Information supplied START
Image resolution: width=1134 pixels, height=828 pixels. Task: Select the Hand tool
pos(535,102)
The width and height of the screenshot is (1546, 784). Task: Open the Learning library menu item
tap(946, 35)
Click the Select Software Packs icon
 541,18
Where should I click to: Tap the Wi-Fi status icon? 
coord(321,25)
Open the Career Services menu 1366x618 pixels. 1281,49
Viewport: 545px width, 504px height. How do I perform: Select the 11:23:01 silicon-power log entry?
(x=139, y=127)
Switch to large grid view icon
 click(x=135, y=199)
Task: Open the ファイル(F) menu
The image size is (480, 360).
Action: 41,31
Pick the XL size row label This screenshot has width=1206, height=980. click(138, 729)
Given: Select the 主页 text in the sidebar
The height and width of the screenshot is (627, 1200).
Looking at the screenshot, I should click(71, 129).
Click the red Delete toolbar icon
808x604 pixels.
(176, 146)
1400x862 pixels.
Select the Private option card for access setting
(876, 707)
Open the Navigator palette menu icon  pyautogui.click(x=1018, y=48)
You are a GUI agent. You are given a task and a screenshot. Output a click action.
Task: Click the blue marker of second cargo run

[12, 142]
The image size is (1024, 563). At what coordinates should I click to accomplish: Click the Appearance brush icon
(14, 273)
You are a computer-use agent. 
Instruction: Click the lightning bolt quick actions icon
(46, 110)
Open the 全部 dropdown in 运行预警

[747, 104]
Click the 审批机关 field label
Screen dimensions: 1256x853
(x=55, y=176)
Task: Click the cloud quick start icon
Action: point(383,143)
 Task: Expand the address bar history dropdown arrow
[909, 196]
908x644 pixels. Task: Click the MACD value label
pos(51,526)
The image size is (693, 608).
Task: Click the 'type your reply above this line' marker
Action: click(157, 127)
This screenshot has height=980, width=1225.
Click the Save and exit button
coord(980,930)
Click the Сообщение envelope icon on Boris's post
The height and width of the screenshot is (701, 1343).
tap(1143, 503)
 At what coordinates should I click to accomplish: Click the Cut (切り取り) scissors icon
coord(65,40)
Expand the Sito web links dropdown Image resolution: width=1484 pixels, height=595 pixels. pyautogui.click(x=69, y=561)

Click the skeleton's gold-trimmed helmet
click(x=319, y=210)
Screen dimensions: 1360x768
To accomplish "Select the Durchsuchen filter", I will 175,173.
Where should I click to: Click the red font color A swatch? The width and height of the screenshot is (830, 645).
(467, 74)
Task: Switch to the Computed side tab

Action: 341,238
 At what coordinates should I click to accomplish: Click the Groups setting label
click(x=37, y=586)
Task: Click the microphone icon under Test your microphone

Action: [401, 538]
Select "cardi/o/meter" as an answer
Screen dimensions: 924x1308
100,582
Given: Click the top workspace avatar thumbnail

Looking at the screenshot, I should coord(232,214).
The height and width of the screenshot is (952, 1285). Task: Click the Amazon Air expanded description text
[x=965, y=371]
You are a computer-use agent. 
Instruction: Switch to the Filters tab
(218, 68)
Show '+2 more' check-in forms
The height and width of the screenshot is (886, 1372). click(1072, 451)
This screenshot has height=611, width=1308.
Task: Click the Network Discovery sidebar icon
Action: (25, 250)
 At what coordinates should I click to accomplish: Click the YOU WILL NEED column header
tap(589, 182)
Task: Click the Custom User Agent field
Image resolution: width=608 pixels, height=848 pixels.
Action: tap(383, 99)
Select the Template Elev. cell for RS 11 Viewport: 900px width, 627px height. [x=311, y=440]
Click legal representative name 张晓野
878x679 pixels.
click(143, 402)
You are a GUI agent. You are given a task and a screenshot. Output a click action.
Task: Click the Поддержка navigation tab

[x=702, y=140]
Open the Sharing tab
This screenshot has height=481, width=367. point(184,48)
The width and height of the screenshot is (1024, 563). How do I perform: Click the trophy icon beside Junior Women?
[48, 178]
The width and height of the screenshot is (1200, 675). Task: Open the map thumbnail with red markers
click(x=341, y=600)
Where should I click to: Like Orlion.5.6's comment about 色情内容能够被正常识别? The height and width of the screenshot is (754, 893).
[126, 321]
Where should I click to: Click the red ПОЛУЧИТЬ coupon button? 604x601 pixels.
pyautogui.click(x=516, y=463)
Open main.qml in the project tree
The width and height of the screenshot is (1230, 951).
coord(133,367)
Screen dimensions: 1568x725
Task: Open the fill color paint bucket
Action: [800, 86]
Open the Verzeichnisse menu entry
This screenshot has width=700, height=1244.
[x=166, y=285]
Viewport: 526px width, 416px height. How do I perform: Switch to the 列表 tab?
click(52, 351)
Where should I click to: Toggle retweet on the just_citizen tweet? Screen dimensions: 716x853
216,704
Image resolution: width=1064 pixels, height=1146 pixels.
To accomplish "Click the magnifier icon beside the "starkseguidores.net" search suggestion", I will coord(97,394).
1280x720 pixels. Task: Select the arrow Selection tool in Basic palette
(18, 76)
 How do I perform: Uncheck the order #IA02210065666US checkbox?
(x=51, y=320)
Information supplied END
Work required | To answer, copy each line from the material above that has the word "field".

Answer box |
Click the 审批机关 field label
Task: Click the Custom User Agent field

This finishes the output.